Given records

++++++++++++++++++++

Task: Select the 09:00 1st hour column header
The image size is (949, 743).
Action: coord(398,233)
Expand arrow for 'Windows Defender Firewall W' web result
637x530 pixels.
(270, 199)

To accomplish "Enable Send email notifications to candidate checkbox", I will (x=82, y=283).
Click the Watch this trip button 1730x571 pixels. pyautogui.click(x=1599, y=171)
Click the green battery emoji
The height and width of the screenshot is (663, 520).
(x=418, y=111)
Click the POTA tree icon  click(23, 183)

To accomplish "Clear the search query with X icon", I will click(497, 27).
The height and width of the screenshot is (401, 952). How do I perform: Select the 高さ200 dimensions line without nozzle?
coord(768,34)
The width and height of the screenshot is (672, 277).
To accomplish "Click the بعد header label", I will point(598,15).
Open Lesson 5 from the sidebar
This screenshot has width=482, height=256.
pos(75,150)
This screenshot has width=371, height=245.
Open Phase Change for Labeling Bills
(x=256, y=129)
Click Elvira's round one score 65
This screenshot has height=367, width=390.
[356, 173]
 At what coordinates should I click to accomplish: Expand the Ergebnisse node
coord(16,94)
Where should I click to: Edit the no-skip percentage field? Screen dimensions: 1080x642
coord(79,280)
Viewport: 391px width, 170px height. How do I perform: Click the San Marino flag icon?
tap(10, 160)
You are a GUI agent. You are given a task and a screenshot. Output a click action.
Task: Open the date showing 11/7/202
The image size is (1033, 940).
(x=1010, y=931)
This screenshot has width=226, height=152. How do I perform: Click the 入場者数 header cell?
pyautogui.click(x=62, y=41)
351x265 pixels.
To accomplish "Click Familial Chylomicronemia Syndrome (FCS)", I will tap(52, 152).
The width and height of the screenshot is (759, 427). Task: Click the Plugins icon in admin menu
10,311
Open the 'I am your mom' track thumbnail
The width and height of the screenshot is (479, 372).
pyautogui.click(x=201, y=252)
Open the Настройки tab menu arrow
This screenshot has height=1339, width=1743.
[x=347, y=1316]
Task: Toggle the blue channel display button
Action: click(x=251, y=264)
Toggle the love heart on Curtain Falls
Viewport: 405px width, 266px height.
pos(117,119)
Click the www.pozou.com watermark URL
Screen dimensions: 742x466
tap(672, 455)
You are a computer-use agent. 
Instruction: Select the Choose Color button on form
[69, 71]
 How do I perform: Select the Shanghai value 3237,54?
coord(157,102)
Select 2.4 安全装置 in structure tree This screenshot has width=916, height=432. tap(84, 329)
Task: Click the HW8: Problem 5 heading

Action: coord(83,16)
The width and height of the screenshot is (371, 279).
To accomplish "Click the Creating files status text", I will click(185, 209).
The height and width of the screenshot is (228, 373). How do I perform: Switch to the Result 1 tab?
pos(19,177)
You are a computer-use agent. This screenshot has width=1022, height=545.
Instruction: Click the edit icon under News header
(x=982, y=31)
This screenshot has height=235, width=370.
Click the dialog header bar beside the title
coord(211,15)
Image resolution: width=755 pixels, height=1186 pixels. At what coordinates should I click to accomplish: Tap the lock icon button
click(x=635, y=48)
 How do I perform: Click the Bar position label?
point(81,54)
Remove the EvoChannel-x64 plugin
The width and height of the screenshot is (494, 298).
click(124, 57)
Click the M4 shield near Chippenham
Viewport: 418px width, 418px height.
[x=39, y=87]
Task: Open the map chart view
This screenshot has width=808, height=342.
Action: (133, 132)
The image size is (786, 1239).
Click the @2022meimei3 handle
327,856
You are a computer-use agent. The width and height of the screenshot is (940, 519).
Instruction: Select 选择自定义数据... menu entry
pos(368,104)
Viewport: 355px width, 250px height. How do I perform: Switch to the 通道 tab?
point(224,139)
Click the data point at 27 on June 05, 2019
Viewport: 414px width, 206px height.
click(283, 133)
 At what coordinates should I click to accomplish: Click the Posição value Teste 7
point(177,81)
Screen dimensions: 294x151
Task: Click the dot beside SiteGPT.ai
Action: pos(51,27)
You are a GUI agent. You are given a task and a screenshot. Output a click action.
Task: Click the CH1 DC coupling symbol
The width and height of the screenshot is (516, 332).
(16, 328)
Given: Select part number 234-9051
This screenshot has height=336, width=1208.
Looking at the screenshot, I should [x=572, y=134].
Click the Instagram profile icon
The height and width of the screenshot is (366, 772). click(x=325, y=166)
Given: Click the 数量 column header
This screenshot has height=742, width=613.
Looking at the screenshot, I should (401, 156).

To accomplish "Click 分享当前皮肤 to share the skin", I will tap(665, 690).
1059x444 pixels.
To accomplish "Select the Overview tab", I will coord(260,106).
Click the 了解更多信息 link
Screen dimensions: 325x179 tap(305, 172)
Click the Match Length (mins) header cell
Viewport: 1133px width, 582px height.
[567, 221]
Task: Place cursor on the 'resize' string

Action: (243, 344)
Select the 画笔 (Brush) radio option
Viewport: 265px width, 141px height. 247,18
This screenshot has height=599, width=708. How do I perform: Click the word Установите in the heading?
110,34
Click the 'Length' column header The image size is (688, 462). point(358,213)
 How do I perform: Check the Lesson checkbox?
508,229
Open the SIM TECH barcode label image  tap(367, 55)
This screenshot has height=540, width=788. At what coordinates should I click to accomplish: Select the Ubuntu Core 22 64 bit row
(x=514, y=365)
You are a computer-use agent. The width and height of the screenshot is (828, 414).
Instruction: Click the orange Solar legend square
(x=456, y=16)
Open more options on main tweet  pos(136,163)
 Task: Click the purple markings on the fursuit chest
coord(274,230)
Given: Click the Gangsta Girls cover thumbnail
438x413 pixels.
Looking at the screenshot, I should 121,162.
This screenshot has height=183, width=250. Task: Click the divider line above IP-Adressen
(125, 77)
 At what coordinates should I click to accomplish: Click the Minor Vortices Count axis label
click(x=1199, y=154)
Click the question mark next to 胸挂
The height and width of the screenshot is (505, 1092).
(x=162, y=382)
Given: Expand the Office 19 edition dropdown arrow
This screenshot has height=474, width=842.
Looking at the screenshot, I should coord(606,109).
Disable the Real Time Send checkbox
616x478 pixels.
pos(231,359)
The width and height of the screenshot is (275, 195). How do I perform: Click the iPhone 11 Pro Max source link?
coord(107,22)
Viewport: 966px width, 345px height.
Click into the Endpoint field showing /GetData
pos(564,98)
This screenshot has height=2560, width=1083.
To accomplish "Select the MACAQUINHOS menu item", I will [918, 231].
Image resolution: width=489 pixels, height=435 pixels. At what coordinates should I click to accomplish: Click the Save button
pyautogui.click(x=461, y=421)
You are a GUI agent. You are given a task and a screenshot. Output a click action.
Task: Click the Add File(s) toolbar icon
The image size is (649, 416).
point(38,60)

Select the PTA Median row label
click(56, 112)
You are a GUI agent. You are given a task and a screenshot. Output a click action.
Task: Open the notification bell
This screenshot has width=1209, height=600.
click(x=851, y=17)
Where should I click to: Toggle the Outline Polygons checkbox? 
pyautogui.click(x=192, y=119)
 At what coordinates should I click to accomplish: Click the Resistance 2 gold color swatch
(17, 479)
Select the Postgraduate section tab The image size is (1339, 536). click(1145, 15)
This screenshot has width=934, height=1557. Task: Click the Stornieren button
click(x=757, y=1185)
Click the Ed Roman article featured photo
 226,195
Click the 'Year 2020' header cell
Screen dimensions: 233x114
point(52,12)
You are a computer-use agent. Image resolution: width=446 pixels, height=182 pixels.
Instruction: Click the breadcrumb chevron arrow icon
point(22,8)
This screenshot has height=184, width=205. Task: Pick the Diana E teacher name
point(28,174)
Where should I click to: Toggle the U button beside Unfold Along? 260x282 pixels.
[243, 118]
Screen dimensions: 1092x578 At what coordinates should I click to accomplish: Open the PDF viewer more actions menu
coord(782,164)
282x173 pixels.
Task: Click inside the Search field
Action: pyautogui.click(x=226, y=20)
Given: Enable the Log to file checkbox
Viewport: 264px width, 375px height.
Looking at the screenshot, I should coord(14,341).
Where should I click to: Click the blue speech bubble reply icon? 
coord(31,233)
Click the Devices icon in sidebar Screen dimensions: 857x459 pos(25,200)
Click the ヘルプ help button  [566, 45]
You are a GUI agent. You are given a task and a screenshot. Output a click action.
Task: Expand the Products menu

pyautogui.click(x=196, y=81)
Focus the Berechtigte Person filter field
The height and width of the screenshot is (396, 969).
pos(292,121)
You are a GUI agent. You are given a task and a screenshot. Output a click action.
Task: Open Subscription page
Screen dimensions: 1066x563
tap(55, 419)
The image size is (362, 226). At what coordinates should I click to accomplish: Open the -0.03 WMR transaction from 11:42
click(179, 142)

++++++++++++++++++++

What needs to be done
Go through the entries above and report every line in which the word "tree" appears.

Finished exercise
Click the POTA tree icon  click(23, 183)
Select 2.4 安全装置 in structure tree This screenshot has width=916, height=432. tap(84, 329)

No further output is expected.